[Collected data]
[Start of Attachment]

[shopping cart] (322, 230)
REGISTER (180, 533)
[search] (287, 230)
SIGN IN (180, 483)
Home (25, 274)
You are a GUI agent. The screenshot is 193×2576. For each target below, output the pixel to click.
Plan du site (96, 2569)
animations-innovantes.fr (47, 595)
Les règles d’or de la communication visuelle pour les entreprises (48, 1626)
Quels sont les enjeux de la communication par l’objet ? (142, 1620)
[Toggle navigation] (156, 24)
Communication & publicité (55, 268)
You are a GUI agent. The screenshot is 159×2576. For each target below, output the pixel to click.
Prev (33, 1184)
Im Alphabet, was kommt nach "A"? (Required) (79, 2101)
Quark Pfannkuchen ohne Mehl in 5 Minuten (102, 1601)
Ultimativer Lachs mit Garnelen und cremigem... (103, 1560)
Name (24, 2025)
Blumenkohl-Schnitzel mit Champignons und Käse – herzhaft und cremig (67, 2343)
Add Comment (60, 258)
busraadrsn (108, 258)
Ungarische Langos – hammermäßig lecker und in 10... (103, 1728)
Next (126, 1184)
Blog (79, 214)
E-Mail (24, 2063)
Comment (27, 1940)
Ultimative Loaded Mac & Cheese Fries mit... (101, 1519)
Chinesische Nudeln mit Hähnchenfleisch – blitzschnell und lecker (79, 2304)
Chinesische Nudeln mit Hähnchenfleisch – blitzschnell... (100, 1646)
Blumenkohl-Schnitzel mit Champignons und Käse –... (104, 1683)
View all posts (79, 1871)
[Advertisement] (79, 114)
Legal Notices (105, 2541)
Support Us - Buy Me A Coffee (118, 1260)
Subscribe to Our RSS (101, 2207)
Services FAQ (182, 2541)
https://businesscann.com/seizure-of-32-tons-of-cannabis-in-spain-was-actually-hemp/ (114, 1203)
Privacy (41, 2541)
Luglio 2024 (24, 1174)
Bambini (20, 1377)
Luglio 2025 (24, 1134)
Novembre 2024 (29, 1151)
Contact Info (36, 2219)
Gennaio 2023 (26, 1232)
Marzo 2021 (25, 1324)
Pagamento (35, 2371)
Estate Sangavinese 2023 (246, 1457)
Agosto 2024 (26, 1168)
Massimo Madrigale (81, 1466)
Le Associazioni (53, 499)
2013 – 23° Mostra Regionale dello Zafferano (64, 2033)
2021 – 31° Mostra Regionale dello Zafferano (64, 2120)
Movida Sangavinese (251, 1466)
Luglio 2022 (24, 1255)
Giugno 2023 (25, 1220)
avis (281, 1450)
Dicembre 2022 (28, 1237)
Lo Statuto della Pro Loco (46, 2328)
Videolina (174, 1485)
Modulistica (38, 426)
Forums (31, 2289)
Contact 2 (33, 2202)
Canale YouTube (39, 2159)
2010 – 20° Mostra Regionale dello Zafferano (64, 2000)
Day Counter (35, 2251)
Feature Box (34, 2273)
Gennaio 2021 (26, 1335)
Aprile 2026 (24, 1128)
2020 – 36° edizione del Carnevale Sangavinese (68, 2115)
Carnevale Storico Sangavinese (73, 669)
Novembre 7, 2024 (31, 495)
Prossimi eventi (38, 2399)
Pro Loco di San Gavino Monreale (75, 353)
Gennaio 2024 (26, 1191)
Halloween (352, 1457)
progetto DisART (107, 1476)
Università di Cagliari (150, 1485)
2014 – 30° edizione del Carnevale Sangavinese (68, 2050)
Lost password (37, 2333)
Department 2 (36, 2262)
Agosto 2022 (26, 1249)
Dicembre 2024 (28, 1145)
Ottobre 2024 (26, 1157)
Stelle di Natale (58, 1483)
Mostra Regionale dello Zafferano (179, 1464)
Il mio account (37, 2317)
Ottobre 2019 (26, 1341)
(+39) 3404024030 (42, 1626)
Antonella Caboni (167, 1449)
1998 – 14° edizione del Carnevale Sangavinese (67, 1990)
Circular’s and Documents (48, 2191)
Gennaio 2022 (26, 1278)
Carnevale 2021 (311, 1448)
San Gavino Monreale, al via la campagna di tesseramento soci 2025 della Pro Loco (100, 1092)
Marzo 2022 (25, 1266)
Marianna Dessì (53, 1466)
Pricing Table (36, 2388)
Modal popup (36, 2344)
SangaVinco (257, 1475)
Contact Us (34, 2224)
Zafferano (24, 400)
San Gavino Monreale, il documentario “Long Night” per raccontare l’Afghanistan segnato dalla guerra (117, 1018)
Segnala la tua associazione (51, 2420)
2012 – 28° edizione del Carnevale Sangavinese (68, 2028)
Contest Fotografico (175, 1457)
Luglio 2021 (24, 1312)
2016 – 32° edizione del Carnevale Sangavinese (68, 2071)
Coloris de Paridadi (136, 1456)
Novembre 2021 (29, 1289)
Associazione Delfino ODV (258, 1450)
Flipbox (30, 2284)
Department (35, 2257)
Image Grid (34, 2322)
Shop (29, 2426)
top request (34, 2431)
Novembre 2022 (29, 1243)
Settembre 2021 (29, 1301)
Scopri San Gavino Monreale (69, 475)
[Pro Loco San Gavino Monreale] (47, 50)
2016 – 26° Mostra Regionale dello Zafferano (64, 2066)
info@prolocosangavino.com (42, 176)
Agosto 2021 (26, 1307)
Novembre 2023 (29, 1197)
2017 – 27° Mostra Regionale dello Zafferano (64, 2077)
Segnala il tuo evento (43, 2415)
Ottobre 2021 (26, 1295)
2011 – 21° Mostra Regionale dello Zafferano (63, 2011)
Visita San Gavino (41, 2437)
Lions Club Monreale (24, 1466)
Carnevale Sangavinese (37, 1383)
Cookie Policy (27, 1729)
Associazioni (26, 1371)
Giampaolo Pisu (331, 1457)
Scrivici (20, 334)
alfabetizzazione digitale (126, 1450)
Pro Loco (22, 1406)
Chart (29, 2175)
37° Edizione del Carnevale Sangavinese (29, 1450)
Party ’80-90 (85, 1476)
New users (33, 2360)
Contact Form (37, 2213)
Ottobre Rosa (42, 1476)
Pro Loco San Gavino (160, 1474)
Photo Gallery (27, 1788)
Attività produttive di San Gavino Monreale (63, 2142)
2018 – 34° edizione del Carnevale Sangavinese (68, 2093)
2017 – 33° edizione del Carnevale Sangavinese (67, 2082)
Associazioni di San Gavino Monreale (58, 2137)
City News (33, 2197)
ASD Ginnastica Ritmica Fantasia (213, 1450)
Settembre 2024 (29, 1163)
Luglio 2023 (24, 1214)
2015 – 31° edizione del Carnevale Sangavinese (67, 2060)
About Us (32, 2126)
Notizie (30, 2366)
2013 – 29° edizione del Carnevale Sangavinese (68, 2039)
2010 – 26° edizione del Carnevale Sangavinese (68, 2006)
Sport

[End of Attachment]

What you should do:
Every line above from the line with "2017 – 27° Mostra" to the line with "Scrivici (20, 334)", inclusive, must be returned exactly; no other line belongs in the reply.

Response to the task:
2017 – 27° Mostra Regionale dello Zafferano (64, 2077)
Segnala il tuo evento (43, 2415)
Ottobre 2021 (26, 1295)
2011 – 21° Mostra Regionale dello Zafferano (63, 2011)
Visita San Gavino (41, 2437)
Lions Club Monreale (24, 1466)
Carnevale Sangavinese (37, 1383)
Cookie Policy (27, 1729)
Associazioni (26, 1371)
Giampaolo Pisu (331, 1457)
Scrivici (20, 334)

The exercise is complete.